Joanne Scott had it all. A loving husband, a healthy 1-year-old son, and a successful career as a brilliant young doctor.
But in seconds her life was left in tatters when she had a sudden cerebral haemorrhage, or bleeding on the brain, which threatened to kill her and left her unable to speak.
The 33-year-old Auckland woman was with colleagues in July last year when the bleeding, a rare type of stroke, jumbled her speech and affected the right side of her face.
Rushed to Middlemore Hospital, Dr Scott was given a 50 per cent chance of surviving, but only if doctors could operate almost immediately to remove an abnormal connection between an artery and vein which had ruptured.
Dr Scott's husband, Leon Birt, said the connection was removed, but because it was in the left frontal lobe of her brain, in the same place as her speech centre, that was also removed leaving Dr Scott unable to say a word.
"She's got 100 per cent of her knowledge and comprehension so it's one of those cruel fates," Mr Birt said.
"Frustration is the dominant emotion."
Mr Birt, 38, said his wife an Auckland City Hospital haematologist was thankful to be alive but her life was on hold indefinitely while she struggles to learn to talk again.
For eight months she has been having intensive speech therapy for the aphasia and can now say about 50 words, including her son Connor's name.
During Dr Scott's recovery in hospital Mr Birt, an English and philosophy teacher, said Connor reverted to crawling and stopped saying words.
Initially the toddler was overwhelmed by his mother's condition and heartbreakingly didn't want to touch her.
"The day I put him down on the bed and he touched her face and gave her a big kiss, I rate that as, alongside my wedding day, the happiest day of my life."
The couple are now worried that Connor, although a happy 20-month-old, could be affected by the lack of stimulation from his mother.
"Jo does her best to use her voice with him.
"When we read stories she says whatever she can say but it's not the same as having two parents gabbling away at you all the time."
Because the hole in Dr Scott's brain caused seizures, the couple had to put the little boy in full-time day care after Mr Birt returned to his job at St Cuthbert's College.
Dr Scott had been about to take up a dream position in Ireland practising and teaching haematology when the bleeding happened, and Mr Birt had resigned to become a stay-at-home dad.
The injury put a financial strain on the couple, but Mr Birt said it was the cost of the speech therapy at least $270 a week that he needed to raise money for.
He put the cost at $15,000 a year including physiotherapy costs for Dr Scott's weakened right side.
Mr Birt said they had hoped Dr Scott's conversational ability would return in a year, but they were a long way from that goal.
"We can have conversations.
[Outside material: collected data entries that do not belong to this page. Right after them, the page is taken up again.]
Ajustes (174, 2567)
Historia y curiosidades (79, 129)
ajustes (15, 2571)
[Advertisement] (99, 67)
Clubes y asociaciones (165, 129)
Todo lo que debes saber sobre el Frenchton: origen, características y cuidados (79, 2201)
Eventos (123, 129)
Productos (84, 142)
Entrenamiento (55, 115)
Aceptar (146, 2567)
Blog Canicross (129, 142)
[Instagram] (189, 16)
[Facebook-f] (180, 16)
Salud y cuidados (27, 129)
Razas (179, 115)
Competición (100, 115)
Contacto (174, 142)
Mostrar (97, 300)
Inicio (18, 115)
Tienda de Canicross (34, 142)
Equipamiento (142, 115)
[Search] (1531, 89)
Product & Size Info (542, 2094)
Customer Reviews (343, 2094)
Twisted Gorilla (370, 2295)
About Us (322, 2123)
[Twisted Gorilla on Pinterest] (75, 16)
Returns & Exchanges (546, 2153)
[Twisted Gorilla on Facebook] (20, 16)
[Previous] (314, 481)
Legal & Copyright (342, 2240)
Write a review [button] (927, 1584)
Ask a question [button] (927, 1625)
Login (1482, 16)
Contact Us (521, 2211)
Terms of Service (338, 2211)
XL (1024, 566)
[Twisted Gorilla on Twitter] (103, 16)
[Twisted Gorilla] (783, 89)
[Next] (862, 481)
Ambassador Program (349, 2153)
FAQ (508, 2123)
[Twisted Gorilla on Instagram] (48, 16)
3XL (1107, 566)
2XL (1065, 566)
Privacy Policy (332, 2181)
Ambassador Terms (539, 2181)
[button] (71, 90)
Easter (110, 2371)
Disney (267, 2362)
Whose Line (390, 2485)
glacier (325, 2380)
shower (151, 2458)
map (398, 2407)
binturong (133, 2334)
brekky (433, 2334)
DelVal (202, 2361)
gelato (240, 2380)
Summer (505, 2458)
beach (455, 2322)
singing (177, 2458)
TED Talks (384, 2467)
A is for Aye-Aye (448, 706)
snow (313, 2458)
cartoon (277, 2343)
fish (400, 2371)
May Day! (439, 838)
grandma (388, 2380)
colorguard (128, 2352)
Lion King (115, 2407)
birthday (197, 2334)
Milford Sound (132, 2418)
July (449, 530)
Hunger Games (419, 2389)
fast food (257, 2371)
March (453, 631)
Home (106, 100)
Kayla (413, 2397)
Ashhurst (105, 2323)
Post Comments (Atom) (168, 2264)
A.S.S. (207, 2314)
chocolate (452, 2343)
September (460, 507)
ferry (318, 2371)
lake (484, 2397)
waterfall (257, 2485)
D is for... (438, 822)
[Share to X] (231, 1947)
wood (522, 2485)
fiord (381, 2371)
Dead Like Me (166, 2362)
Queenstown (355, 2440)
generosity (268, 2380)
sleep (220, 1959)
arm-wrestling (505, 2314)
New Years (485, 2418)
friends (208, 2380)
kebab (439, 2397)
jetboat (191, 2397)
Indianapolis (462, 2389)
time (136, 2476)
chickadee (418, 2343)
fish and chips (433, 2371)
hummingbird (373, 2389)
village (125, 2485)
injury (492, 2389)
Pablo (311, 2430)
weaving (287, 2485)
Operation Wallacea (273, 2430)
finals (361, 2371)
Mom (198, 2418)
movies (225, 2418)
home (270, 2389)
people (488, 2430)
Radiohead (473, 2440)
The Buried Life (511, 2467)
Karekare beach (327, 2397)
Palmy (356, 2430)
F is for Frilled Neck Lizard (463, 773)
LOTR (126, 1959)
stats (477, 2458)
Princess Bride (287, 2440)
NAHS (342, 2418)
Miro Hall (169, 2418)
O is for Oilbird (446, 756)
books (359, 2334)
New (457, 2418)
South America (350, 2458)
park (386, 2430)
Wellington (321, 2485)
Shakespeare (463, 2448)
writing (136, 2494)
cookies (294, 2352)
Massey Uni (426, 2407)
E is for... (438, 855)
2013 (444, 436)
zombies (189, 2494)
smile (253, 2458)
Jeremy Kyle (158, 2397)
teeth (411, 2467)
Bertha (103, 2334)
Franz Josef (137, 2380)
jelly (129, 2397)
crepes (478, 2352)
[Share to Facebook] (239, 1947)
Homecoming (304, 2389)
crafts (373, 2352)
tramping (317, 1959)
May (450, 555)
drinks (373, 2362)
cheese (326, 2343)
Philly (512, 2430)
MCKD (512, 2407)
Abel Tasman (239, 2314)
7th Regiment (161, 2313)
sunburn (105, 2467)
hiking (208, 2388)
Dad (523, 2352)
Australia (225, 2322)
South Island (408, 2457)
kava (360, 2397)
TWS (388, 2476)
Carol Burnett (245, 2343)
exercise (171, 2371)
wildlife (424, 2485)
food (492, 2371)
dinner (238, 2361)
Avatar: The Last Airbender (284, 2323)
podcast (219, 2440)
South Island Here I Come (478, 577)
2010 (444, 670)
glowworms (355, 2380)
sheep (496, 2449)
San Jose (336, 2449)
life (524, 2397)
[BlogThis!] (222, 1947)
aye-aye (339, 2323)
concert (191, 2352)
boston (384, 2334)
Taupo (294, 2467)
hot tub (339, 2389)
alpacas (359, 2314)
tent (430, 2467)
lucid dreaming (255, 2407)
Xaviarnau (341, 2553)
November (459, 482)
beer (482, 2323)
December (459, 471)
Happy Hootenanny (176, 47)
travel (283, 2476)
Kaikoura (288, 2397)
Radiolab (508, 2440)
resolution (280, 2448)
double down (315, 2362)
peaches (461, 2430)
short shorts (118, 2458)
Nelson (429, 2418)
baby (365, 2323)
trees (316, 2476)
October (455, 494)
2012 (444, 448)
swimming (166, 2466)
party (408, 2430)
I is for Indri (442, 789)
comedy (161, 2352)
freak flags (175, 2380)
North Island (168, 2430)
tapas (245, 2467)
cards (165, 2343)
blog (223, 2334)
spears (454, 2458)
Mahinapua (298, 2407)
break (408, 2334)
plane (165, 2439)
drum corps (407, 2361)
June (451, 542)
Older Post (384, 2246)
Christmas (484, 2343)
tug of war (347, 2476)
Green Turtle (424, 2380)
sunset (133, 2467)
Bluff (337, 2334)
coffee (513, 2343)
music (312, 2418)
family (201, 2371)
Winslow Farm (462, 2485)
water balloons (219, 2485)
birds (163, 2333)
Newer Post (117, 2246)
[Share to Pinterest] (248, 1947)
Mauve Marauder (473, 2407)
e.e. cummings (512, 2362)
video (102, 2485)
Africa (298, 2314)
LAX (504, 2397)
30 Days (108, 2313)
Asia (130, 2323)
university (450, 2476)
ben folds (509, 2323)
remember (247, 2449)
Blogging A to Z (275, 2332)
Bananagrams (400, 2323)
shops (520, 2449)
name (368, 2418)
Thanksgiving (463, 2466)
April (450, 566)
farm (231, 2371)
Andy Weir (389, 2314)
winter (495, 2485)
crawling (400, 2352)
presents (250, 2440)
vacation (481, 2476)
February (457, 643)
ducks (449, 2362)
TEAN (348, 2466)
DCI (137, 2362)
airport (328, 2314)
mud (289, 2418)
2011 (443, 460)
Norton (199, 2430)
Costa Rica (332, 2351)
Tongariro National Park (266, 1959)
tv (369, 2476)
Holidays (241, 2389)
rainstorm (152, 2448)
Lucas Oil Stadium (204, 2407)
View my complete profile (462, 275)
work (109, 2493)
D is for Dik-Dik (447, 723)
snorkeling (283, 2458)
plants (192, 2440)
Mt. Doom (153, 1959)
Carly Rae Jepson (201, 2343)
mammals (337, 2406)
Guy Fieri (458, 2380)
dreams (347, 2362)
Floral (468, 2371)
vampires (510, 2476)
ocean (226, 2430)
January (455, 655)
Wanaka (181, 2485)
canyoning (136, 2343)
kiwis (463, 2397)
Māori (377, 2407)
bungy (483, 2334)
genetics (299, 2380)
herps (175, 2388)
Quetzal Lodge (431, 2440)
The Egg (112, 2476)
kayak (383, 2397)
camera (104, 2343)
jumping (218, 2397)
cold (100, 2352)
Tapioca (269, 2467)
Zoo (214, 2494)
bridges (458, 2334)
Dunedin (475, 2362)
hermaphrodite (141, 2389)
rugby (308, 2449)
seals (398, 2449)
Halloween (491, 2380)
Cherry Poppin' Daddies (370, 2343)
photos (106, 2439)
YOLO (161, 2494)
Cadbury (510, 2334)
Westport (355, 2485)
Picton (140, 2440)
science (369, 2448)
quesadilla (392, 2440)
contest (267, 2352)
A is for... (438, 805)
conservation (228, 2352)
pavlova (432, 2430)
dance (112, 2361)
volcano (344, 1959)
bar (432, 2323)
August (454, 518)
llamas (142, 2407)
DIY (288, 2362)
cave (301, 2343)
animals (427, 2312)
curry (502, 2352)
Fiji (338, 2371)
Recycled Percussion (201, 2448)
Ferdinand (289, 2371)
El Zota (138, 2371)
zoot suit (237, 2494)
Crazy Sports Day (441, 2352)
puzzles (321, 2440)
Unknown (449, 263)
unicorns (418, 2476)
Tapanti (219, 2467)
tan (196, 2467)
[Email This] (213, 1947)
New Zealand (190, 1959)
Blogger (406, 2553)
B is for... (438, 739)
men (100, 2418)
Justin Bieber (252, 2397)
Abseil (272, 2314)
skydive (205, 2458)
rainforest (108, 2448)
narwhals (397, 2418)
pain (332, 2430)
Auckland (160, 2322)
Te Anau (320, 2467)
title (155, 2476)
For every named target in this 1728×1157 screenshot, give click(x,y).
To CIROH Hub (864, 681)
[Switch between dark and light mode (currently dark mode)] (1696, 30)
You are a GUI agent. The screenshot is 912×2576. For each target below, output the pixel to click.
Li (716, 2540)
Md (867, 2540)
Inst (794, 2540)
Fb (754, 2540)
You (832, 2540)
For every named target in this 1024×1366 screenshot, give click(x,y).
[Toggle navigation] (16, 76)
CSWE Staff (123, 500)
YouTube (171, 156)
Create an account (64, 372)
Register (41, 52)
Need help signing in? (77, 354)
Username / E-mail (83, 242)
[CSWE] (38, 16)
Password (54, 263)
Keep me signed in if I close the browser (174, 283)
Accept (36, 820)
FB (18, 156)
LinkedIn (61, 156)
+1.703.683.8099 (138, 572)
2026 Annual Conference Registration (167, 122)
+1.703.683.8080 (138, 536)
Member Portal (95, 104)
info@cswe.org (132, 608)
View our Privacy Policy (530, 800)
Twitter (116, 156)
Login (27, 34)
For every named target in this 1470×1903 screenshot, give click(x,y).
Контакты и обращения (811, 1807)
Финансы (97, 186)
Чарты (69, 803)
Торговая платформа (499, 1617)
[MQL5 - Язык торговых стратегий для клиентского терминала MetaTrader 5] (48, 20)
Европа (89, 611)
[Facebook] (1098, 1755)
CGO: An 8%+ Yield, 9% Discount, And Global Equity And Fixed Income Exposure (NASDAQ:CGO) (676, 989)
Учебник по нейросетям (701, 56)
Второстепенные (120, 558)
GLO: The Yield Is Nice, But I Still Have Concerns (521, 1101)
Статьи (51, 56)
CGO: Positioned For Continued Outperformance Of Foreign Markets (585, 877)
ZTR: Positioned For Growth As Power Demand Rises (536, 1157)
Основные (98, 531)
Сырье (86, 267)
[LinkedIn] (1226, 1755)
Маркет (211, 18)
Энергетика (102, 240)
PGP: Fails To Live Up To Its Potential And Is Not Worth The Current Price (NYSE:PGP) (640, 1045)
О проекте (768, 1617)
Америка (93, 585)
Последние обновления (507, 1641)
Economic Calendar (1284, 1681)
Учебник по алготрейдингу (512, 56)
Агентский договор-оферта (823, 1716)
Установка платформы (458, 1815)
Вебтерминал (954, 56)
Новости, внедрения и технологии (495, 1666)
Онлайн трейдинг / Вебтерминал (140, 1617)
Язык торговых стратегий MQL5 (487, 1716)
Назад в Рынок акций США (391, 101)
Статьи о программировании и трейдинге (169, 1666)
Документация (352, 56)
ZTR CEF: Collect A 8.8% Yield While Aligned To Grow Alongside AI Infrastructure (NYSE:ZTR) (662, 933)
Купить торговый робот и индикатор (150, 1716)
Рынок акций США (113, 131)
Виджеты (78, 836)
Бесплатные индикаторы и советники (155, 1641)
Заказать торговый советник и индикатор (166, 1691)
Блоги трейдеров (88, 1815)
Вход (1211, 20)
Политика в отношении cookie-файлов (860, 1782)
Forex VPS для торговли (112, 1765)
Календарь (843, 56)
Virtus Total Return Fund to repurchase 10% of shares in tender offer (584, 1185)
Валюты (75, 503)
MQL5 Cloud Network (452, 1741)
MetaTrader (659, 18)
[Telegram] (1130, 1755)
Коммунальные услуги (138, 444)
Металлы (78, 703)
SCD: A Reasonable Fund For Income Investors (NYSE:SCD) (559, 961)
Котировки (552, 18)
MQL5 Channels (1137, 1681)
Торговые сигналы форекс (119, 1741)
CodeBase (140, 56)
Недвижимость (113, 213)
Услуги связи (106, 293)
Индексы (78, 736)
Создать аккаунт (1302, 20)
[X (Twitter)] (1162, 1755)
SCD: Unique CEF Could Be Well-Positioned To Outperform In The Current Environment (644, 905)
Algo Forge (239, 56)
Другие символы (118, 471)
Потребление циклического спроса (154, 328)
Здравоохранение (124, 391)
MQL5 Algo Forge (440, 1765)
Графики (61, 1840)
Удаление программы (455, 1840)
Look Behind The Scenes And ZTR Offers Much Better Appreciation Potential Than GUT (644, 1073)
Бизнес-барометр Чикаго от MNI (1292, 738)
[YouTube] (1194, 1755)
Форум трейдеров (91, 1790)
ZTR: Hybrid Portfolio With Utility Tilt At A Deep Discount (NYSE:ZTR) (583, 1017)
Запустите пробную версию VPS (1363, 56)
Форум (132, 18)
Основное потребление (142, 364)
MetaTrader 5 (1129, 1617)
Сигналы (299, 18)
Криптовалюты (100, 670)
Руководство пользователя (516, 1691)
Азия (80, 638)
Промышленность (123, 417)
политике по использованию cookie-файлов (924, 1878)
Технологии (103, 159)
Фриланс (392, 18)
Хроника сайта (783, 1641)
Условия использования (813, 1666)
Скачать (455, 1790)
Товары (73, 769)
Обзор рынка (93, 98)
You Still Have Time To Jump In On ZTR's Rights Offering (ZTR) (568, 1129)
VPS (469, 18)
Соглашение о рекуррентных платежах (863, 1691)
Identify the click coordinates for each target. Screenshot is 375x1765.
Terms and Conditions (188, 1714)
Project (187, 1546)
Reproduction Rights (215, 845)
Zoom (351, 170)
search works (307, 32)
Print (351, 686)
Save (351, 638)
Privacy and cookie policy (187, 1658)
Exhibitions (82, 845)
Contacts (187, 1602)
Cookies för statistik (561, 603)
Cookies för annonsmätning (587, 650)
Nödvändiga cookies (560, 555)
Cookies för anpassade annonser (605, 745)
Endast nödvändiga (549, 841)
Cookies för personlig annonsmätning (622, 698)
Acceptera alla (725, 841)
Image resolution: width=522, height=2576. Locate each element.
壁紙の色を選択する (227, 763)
We know each other so well we can get into some depth, but probably those conversations involve tears at least every second day.
"Whenever it gets too bad we remind ourselves she is alive and Connor's got a mum and I've got a wife."
Donation to the Givealittle website have raised $16,000, and Mr Birt said money given would be used to intensify Dr Scott's therapy so Connor "will never know her like this".